**What this task involves:**
Show all lines of the entries in which the word "will" is found.

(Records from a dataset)
════════

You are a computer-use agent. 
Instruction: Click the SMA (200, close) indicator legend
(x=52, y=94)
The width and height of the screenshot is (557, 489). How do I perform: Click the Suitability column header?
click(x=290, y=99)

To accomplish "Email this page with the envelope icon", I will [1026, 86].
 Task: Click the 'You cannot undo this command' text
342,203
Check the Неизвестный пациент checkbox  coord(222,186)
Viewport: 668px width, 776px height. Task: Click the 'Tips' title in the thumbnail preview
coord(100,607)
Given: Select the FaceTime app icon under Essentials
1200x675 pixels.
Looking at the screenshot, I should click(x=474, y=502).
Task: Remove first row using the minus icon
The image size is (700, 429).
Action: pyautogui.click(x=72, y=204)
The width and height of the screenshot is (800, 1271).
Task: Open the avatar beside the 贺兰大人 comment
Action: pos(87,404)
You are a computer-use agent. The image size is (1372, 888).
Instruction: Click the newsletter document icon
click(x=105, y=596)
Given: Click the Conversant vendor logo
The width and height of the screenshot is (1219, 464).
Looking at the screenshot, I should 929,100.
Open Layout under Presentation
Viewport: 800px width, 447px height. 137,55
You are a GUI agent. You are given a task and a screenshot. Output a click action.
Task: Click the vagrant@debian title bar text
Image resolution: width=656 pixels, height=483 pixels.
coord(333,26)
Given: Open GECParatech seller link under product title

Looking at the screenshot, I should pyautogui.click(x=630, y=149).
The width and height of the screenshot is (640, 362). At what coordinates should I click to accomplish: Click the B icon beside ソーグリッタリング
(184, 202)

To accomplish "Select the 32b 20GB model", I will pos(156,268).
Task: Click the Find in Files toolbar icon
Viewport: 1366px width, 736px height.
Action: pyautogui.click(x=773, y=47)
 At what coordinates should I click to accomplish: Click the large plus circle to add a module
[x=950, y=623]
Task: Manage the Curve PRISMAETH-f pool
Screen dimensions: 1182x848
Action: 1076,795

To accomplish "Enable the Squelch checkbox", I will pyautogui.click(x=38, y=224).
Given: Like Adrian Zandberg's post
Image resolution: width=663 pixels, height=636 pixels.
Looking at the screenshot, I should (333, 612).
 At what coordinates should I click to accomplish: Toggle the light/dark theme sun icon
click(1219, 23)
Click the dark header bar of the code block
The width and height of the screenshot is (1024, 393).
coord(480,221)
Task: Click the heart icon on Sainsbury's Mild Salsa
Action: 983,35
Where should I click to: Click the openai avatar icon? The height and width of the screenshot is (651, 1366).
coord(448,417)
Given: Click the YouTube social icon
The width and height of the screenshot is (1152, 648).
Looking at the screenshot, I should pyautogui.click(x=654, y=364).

════════

**Written solution:**
To accomplish "Email this page with the envelope icon", I will [1026, 86].
To accomplish "Select the 32b 20GB model", I will pos(156,268).
To accomplish "Enable the Squelch checkbox", I will pyautogui.click(x=38, y=224).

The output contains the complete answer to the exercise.